Recipients face a substantial loss of income without any new support. Thus, this is particularly devastating for those like the Ramirez family who worked in hard-hit sectors like hospitality. In that sector, new jobs are scarce. Thus, the end of enhanced jobless benefits could drag on consumer spending, amidst the ongoing pandemic and high unemployment. This set off a wave of missed mortgage and rent payments and translated to a slower recovery. That is what economists said.
Rachel Finchum is 55 years old and lost her job at a Nashville-based T-shirt printing company after 18 years. This is a significant concern for her. She has sought forbearance on her mortgage. She now has worries concerning what will happen when the government programs end.
Finchum said that she is very scared to think that she may not be able to make her bills. Her future is very uncertain. She has bills and house payment based on 18 years of what she was making previously.
The novel coronavirus pandemic exploded in March. In response, local authorities shut down large parts of the United States economy. The Congress and Trump administration softened the blow by moving quickly to roll out a patchwork of emergency aid.

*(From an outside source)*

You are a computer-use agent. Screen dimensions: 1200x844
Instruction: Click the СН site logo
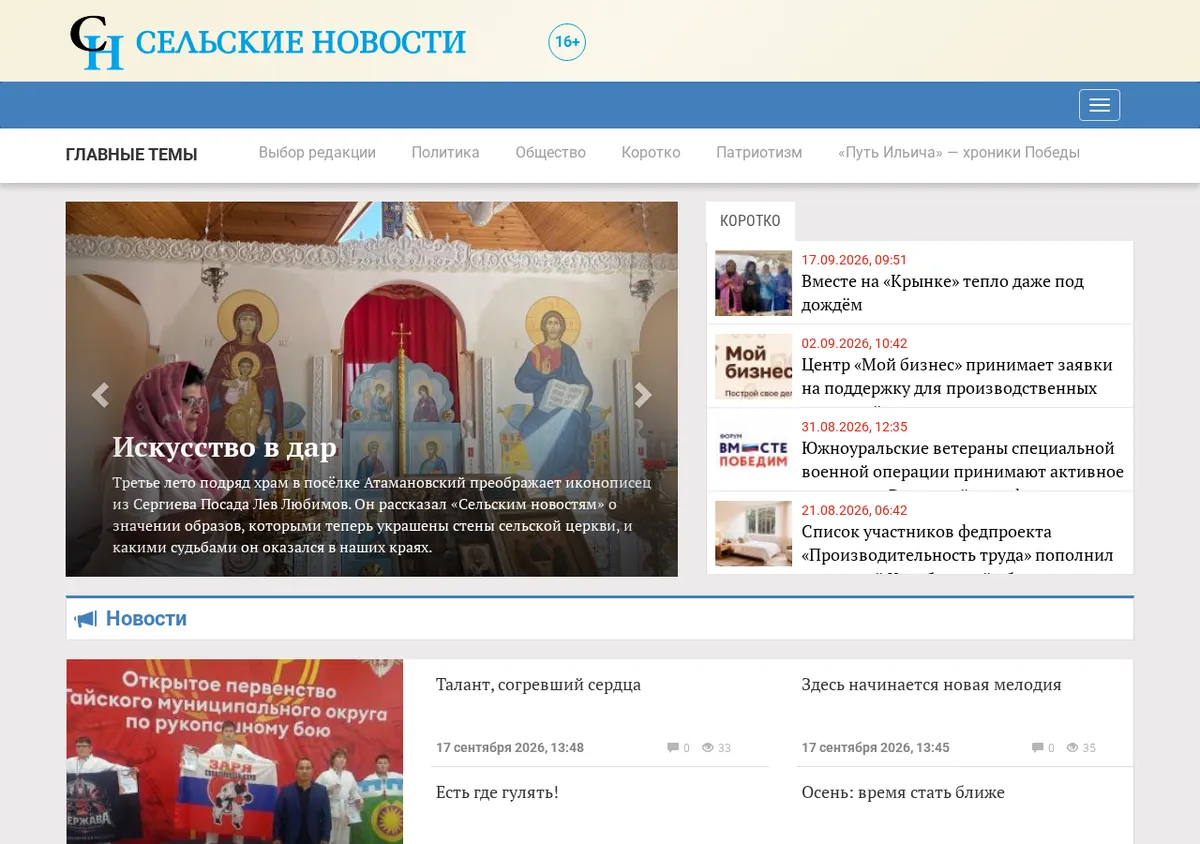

Gregory Daco is an Oxford Economist. He estimated that, for every $1 in lost income in April, a cash aid of $3 would be in place. The extra $600 weekly unemployment payment on average makes up for revenue lost due to unemployment and reduced hours, until it expires on July 31.
Nonetheless, around two-thirds of people eligible for unemployment benefits are collecting more in benefits than they earned while working. That is what researchers from the Chicago University found.
The help was particularly critical for low-wage workers like Ramirez. As coronavirus-related restrictions started in March, households around the board slashed spending. Nevertheless, lower-income households resumed spending much faster than higher-income households after the government began issuing stimulus checks. Much of the cash was goings to basics like groceries and utilities. This is what Michael Stepner of Harvard University’s Opportunity Insights said.
In comparison to the negative 13% high-income households, the outlays by low-income households are only about 3% below pre-crisis levels.
Jobless benefits will revert to their normal pre-pandemic levels when the extra benefits run out. This is the current situation in the United States.